Sur le plan politique, le constat est clair : la réforme portée par Élisabeth Borne n’a pas obtenu la validation souhaitée. Elle a été largement rejetée par l’opinion publique et les syndicats, générant un sentiment d’injustice décuplé par des méthodes jugées brutales et une répartition perçue comme inéquitable. Cette lutte sociale a laissé des cicatrices, rendant toute nouvelle tentative d’aménagement encore plus risquée, comme en témoigne l’échec du recentralisme évoqué par François Bayrou.
Cependant, derrière les tumultes politiques, la réalité démographique ne faiblit pas. Le système français s’appuie sur un principe fondamental : les cotisations des travailleurs soutiennent les pensions des retraités. Or, cette dynamique se dégrade lentement. Au début des années 2000, on comptait environ deux salariés pour un retraité ; aujourd’hui, ce ratio est tombé à 1,7, et la tendance se poursuit à la baisse en raison du vieillissement de la population et de l’augmentation de l’espérance de vie.

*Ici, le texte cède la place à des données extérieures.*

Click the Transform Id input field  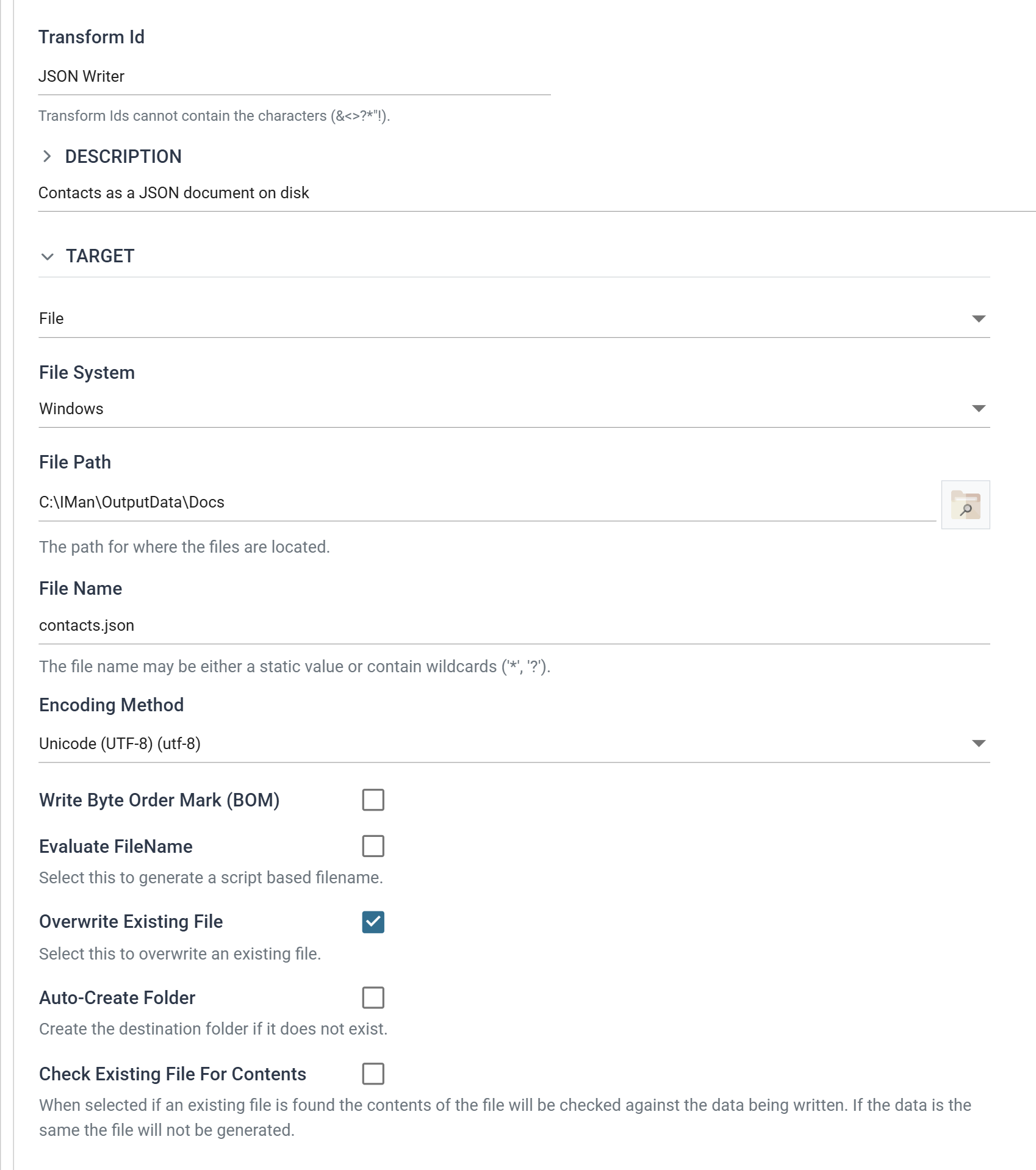[x=294, y=77]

Le dernier rapport du Conseil d’orientation des retraites (COR), publié en juin 2025, met en lumière une situation paradoxale. À court terme, le déficit reste contenu, s’élevant à 1,7 milliard d’euros en 2024, soit 0,1 % du PIB, avec des dépenses contrôlées à 13,9 % du PIB. Néanmoins, le problème se situe au niveau des ressources, qui devraient décroître progressivement, passant de 13,9 % à 12,8 % d’ici 2070, creusant ainsi un déficit structurel de 1,4 % du PIB. Le système, bien que stable pour l’instant, se désagrège lentement mais sûrement.
Un rapport récemment publié par le COR présente trois solutions : augmenter les cotisations, réduire les pensions ou repousser l'âge de départ à la retraite. Les deux premières options pourraient avoir un impact immédiat sur l’économie, tandis que la troisième, bien que potentiellement bénéfique en soutenant la croissance par l’élargissement de la population active, est également la plus politiquement explosive.

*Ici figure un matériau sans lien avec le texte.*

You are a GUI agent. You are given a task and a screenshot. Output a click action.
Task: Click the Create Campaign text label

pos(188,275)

À ce stade, il est essentiel de rappeler que la question des retraites ne porte pas uniquement sur la finance. Elle évoque des enjeux sociaux et générationnels, inscrits dans une réflexion presque philosophique sur la place du travail dans la société, sur la solidarité intergénérationnelle et sur l’engagement implicite au cœur du contrat social français instauré après la guerre. Ainsi, il est évident que le débat sur les retraites persistera et occupera également une place centrale lors de la prochaine campagne présidentielle. L’enjeu majeur sera de trouver un compromis fragile mais indispensable pour dépasser cette confrontation stérile.

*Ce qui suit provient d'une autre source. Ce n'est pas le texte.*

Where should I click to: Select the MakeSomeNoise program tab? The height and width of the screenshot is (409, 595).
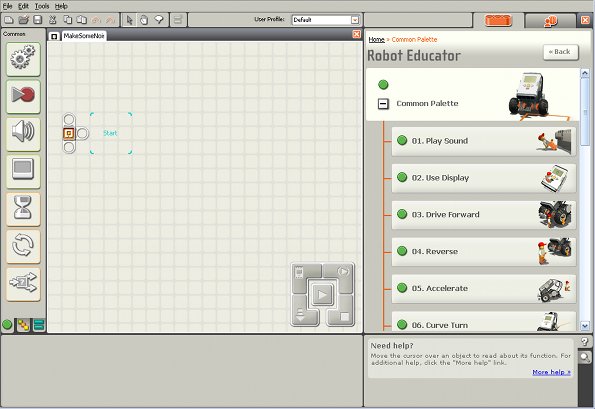click(x=84, y=36)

Il convient toutefois de ne pas sombrer dans la fausse impression d’un débat total. La question de la retraite ne doit pas occulter d'autres défis cruciaux tels que la compétitivité, la transition écologique, la souveraineté et l’éducation. Tous ces aspects sont également déterminants pour l’avenir du pays.
Au fond, la réforme des retraites dépasse une simple question comptable. Elle représente un choix de société, une refonte du contrat social que les Français doivent envisager. Mais au-delà, il s’agit d’un défi de confiance, et il est probable que c’est là que se situera, aujourd’hui, la véritable impasse.